Numerical simulations

The mathematical model is based on first computing the 3D velocity field inside the microchannel (with COMSOL Multiphysics) and then using it to simulate the transport of individual bacteria, for the same geometry and flow conditions as in the experiments. We modeled bacteria as prolate ellipsoids with an effective aspect ratio q, which accounts for the combined hydrodynamic resistance of cell body and flagellar bundle, and swimming speed V directed along the cells’ long axis.
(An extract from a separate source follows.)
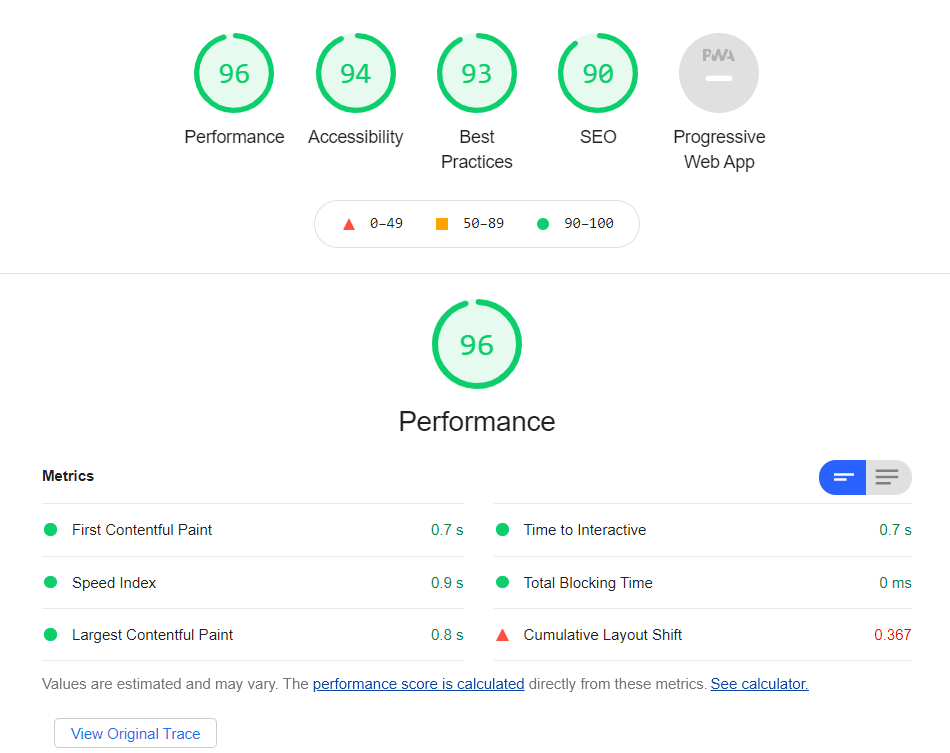The image size is (950, 753).
Task: Select the Progressive Web App gauge icon
Action: click(719, 73)
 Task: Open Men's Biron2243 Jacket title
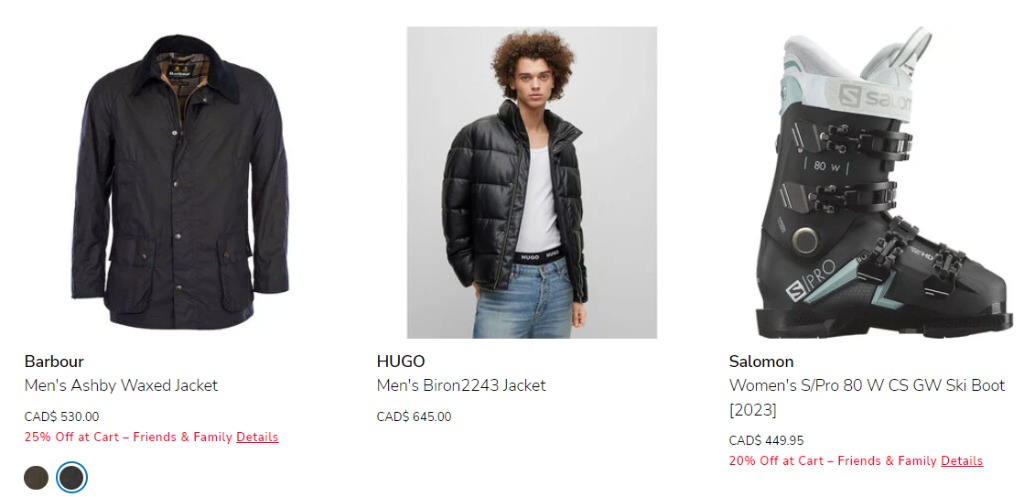[462, 385]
A cell’s equations of motion in the 2D flow that occurs in the experimental observation plane (i.e., channel mid-depth; Fig. 1b) are

$$\dot x = \frac{{\partial \psi }}{{\partial x}} + V\cos \theta,$$
(1)
$$\dot y = - \frac{{\partial \psi }}{{\partial x}} + V\sin \theta,$$
(2)
$$\dot \theta = \frac{{q^2 - 1}}{{q^2 + 1}}\left[ {\frac{1}{2}\left( {\frac{{\partial ^2\psi }}{{\partial y^2}} - \frac{{\partial ^2\psi }}{{\partial x^2}}} \right)\cos 2\theta - \frac{{\partial ^2\psi }}{{\partial x\partial y}}\sin 2\theta } \right] - \frac{1}{2}\left( {\frac{{\partial ^2\psi }}{{\partial x^2}} + \frac{{\partial ^2\psi }}{{\partial y^2}}} \right) + \xi _{\mathrm{R}},$$
(3)

where ψ is the stream function and ξR is the rotational noise represented as a Gaussian-distributed angular velocity with mean zero and variance 2DR/Δt, where Δt is the elapsed time and DR is the cell’s effective rotational diffusivity. The equations of motion were integrated numerically for up to 5 × 105 bacteria using a fourth-order Runge–Kutta scheme implemented in Matlab (The MathWorks). The number of simulated bacteria is comparable to the number of bacteria (105–106) crossing a 500 µm-wide section of the channel, during a 5 h experiment, with a cell concentration of 106 cells mL−1 and for an average flow velocity in the range of 150 μm s−1 < U < 2 mm s−1. The swimming speed and rotational diffusivity were measured experimentally (Supplementary Fig. 1), while the effective aspect ratio, q, was computed from resistive force theory (Supplementary Methods). For P. aeruginosa we used q = 9.4, V = 45 μm s−1, and DR = 1.4 rad2 s−1 (Supplementary Fig. 1). For E. coli we used q = 8.5, V = 21.6 μm s−1, and DR = 0.32 rad2 s−1 (Supplementary Methods). For spherical nonmotile bacteria (Fig. 7e, f) we used q = 1, V = DR = 0. In the simulations, the swimmers start 400 µm upstream of the pillar (i.e., the beginning of the flow field) with random positions across the channel width (y) and random orientations (θ). Each time a swimmer contacts the pillar surface or exits the flow field it is reinjected with prescribed initial conditions. For contact between bacteria and surfaces, we used a “perfectly sticking” condition, i.e., any collision between the simulated trajectory and the boundary of the pillar or of the corrugation is considered as the bacterium irreversibly attaching to the surface. This condition, which neglects any hydrodynamic or specific interaction between the cell and the surface of the pillar, represents a good approximation for the surface attachment of biofilm-forming bacteria, such P. aeruginosa and E. coli.